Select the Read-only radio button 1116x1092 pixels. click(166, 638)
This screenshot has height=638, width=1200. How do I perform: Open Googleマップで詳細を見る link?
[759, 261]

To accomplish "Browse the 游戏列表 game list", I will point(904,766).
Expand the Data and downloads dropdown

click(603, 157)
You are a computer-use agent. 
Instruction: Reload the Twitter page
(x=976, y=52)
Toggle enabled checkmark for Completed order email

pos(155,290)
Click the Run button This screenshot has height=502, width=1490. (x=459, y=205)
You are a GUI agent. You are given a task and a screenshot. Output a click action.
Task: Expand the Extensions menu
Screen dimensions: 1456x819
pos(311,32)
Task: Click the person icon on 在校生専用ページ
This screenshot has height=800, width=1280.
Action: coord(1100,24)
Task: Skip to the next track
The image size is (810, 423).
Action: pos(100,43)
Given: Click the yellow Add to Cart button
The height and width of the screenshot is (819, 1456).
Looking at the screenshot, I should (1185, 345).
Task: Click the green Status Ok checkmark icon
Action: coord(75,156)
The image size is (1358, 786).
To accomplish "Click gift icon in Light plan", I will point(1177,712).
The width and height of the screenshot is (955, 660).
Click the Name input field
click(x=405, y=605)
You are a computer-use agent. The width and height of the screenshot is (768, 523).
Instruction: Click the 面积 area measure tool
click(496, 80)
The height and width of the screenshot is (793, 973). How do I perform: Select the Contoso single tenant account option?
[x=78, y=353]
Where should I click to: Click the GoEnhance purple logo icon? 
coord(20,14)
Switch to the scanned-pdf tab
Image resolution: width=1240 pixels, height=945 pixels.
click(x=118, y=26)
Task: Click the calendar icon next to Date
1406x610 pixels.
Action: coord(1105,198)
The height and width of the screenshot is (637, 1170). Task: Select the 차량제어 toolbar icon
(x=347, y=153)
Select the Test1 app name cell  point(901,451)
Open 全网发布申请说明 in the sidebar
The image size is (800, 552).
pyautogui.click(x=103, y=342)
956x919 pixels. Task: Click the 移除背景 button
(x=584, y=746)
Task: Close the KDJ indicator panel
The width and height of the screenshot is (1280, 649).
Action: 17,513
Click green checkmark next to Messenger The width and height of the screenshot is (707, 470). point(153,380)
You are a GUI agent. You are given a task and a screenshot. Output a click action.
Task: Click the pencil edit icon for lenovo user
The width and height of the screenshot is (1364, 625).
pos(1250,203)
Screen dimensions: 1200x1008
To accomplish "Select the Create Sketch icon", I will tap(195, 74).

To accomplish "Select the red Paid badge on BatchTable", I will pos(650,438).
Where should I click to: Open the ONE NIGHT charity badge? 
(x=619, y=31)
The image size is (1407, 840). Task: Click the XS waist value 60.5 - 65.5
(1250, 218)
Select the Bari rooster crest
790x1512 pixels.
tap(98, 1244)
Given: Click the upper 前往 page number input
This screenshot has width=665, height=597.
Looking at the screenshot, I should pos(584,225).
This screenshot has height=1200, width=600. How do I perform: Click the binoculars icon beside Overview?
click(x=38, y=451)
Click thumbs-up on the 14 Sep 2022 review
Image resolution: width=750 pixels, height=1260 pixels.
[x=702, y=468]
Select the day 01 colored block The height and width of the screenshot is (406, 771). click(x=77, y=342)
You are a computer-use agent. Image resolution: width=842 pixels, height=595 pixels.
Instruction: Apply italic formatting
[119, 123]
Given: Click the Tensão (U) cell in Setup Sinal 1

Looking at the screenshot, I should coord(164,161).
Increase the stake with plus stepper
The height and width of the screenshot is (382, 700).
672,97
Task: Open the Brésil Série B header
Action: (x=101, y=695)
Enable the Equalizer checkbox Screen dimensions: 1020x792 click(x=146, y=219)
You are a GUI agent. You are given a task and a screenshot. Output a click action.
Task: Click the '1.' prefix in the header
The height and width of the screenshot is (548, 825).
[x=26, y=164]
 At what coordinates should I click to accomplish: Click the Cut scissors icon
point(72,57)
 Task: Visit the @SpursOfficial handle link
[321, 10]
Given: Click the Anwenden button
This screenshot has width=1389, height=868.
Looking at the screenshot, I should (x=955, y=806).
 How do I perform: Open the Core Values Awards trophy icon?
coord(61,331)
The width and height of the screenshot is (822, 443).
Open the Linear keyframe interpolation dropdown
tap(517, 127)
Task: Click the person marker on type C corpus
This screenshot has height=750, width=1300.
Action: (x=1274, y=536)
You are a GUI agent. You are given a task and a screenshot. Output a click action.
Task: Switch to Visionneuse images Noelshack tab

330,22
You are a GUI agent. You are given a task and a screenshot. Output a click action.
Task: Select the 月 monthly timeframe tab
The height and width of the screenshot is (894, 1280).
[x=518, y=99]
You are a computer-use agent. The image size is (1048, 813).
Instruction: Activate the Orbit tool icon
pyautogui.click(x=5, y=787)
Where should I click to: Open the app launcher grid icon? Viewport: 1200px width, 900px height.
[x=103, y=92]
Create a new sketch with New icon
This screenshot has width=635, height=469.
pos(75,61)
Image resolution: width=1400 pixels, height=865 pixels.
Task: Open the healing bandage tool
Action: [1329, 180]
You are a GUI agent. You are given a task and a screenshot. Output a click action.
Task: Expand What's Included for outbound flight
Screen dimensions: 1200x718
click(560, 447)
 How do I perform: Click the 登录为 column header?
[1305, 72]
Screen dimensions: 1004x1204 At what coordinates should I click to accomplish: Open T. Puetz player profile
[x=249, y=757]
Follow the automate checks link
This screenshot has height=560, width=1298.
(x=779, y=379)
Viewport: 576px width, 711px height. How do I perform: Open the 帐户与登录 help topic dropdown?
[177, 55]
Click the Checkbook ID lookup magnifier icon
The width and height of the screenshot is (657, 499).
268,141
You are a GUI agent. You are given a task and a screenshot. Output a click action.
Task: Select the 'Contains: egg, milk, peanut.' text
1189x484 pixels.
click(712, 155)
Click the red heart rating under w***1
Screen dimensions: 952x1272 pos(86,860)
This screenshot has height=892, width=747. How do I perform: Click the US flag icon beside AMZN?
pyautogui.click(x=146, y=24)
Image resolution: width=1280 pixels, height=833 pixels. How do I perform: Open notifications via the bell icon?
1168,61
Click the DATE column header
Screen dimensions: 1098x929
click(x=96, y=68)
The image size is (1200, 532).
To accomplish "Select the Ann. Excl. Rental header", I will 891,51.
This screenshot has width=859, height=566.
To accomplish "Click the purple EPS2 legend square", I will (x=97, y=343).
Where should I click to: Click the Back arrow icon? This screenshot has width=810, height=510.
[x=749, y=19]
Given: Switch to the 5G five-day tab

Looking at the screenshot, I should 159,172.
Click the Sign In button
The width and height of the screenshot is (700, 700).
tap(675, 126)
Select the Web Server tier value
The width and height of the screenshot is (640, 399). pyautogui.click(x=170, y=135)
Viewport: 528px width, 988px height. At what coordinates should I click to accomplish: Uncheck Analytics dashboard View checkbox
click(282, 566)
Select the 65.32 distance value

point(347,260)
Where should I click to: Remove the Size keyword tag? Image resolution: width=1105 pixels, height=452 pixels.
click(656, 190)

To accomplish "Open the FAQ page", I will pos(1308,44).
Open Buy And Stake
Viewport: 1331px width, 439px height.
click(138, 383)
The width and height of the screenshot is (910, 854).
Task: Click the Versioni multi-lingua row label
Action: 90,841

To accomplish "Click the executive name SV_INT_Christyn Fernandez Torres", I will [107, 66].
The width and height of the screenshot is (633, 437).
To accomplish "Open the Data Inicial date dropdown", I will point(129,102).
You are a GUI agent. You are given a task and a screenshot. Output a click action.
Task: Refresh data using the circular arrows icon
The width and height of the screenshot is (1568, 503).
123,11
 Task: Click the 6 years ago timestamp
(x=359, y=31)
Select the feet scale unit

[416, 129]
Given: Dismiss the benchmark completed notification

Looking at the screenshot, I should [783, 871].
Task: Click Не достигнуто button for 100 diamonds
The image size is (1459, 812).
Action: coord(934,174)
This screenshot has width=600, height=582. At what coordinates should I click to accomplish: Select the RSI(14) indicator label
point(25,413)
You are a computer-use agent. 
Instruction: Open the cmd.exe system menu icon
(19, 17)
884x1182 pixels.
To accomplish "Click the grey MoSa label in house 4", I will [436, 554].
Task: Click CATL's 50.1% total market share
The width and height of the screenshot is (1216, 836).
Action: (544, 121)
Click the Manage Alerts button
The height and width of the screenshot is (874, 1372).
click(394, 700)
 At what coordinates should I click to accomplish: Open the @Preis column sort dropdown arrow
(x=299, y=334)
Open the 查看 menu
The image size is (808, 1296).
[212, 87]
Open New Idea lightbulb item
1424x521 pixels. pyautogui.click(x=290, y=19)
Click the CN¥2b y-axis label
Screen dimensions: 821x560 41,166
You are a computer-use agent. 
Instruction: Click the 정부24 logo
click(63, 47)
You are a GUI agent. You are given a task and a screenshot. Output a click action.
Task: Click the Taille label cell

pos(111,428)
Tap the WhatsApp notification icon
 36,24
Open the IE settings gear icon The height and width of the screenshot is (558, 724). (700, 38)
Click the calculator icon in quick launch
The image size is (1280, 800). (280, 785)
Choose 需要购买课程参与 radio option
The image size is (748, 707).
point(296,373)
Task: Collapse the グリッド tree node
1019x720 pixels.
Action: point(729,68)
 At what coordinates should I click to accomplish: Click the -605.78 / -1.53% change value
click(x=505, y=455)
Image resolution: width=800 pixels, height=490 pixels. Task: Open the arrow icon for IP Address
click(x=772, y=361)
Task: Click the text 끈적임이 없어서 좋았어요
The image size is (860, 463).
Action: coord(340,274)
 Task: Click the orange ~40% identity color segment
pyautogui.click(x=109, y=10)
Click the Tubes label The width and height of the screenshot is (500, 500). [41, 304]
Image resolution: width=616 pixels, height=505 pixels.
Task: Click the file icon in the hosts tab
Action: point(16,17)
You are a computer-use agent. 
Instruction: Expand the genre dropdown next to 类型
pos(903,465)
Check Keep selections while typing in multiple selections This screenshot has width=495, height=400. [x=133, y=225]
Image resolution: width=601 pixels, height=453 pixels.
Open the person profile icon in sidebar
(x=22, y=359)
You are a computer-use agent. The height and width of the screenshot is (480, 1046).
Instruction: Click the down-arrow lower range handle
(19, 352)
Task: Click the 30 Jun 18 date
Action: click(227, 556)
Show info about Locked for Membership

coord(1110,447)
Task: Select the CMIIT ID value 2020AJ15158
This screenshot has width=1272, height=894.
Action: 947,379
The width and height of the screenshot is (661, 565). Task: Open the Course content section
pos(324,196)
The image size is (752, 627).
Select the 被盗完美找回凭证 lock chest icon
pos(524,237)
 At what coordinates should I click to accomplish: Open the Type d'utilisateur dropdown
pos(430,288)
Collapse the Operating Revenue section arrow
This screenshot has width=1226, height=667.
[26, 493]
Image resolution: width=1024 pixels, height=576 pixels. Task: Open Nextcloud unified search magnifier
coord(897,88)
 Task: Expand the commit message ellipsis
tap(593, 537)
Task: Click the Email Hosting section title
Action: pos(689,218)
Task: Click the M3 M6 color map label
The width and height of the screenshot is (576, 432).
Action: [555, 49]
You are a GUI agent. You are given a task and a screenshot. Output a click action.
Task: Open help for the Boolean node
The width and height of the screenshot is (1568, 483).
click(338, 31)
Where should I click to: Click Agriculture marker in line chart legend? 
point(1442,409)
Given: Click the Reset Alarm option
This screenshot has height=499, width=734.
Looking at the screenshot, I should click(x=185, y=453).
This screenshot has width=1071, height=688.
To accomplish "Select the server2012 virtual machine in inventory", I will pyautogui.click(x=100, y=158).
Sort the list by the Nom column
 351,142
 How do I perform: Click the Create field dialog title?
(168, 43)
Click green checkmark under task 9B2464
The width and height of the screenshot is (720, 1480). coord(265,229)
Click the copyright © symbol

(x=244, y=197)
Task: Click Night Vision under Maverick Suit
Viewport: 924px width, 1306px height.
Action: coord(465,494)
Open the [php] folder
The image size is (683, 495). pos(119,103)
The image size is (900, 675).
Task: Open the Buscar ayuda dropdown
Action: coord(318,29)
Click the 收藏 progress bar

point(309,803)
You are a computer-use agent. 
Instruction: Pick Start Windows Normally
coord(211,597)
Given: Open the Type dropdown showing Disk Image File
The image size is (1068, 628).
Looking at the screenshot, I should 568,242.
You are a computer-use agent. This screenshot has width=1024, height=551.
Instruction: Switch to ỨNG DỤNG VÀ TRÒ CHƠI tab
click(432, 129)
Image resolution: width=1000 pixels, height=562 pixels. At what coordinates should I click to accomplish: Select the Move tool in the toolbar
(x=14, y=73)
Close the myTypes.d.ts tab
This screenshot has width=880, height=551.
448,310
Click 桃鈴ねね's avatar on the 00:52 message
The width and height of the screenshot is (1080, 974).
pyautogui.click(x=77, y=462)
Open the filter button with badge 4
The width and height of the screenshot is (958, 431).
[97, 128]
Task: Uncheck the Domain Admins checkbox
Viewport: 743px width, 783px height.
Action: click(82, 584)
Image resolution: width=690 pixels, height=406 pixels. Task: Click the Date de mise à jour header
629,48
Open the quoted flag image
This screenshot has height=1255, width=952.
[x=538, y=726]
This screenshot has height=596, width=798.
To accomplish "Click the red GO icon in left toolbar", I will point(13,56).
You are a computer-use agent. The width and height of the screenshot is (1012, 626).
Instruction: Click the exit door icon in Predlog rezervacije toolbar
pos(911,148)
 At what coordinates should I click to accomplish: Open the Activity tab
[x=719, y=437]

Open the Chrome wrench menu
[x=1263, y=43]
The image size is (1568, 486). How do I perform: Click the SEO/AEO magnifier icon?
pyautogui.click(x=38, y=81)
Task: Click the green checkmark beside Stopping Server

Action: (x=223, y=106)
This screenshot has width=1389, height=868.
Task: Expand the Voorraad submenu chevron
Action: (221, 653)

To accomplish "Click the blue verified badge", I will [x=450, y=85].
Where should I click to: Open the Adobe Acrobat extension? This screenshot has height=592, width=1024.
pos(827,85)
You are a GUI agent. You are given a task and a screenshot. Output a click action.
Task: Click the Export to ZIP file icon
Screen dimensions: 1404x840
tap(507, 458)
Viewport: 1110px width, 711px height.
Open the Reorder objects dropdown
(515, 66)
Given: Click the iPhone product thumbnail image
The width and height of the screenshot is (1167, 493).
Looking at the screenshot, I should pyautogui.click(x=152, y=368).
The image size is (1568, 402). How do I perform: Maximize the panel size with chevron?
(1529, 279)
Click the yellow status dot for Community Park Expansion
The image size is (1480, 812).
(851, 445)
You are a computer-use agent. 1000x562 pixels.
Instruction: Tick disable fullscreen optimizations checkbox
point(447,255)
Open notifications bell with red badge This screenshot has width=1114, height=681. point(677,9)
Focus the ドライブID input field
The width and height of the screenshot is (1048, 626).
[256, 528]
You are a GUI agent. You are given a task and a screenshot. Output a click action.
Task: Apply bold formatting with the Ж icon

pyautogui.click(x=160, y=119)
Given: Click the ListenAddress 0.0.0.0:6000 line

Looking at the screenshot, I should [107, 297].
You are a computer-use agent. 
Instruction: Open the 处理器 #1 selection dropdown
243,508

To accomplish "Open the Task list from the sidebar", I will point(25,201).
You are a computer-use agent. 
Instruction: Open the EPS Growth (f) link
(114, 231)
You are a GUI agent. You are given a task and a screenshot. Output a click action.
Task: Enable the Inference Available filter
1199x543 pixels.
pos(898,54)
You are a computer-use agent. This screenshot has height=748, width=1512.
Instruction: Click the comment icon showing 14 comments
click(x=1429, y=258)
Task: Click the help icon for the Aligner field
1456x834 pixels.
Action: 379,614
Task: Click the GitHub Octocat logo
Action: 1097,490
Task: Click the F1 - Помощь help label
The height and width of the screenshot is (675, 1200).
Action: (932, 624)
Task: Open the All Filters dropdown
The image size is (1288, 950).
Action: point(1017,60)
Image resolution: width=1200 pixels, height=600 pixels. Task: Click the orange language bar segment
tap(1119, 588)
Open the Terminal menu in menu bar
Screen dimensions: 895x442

| Work instructions |
Please state how many lines of the material contain the word "text", giving the number alone.

| Completed task |
2